I first saw Compulsion back in 1992 at a time when the BBC would, on occasion,
show a Cinemascope film in its correct ratio. Something they only started doing again very recently.
It was a masterpiece of cinema back then, and it remains so to this day. The difference between then and now is that
then I was watching it on video on a 14" portable TV, and now on DVD, upscaled on a Blu-ray player, to a 37" Plasma
TV.
As the film begins, in Chicago, 1924, we see wealthy law students Artie Straus (Bradford Dillman) and Judd Steiner (Dean Stockwell)
steal money and a typewriter from a house, then take the evening one step further by driving at, and almost killing,
a drunk in the road. Judd's scared at Artie's insistence to do what they've done, but he's easily led by his cocky
friend and will stop at just about nothing to impress him. But how far will he go? As they discuss taking things
further, it's clear that Judd gets to love taking things dangerously too.
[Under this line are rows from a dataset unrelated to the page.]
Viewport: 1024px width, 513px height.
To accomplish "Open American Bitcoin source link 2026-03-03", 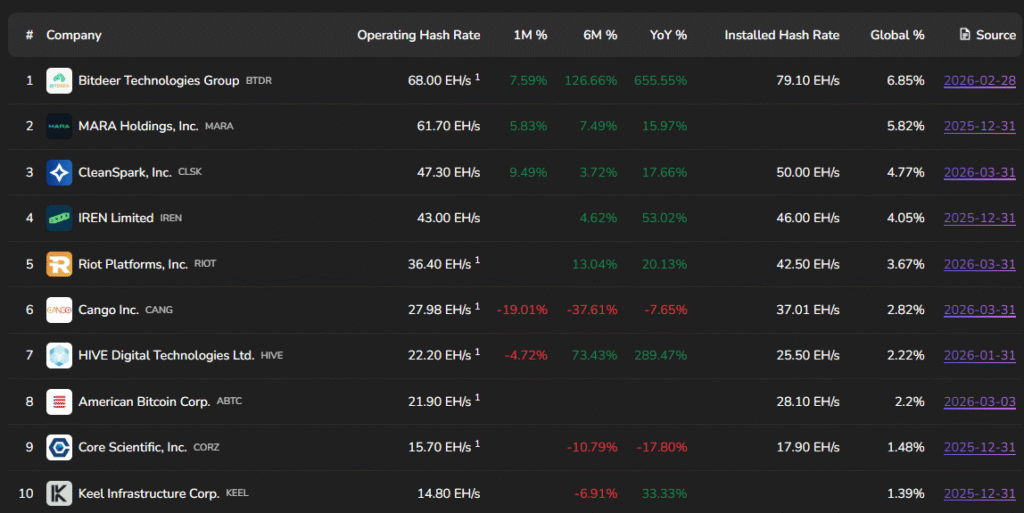I will coord(979,402).
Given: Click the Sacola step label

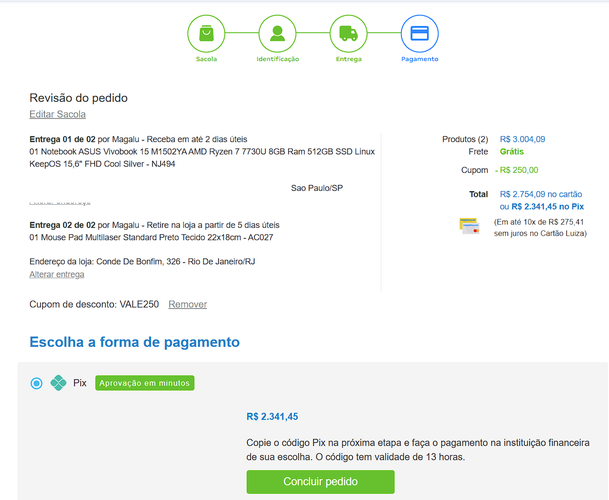Looking at the screenshot, I should tap(206, 60).
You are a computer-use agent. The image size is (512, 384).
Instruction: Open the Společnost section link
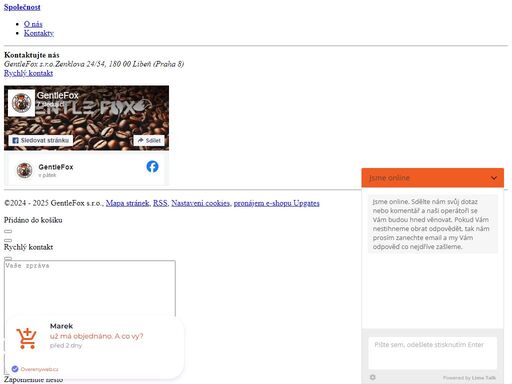click(x=22, y=7)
Fellow law student and friend, Sid (Martin Milner), who is also a newspaper reporter, gets to investigate the
murder of a young teenager, Paulie Kessler. Not only does the coroner tell him that the lad was hit over the head,
rather than drowned as he was led to believe so the corpse could be dumped on his department, but Sid also spots a pair
of glasses with the body. Glasses that don't fit. Who could they belong to?
Well, given that the whole thing ends up in a court case and is based on the real-life event where Nathan Leopold, Jr.
and Richard Loeb were Chicago students who killed a 14-year-old boy, it's hardly a spoiler to say that they must belong
to at least one of them.
Both Dillman and Stockwell pull off maniacal brilliantly, the former as the cool and calculated one, and the later
playing it nervous and edgy, coming into his own when he tries to take charge of any given situation but will inevitably
end up completely out of his depth.
The film also won a collective award for Best Actor from Cannes for Dean Stockwell, Bradford Dillman and Orson Welles
who, as famous defence lawyer Jonathan Wilk, is good, but I think he's overrated in this film and isn't a patch on the
other two. However, as he mumbles through his section of the film, appearing for the first time from just over an hour
into proceedings, Welles' character does do a nice line in sarcasm. His character was also based on the real-life famous
lawyer, Clarence Darrow, who took on the original case.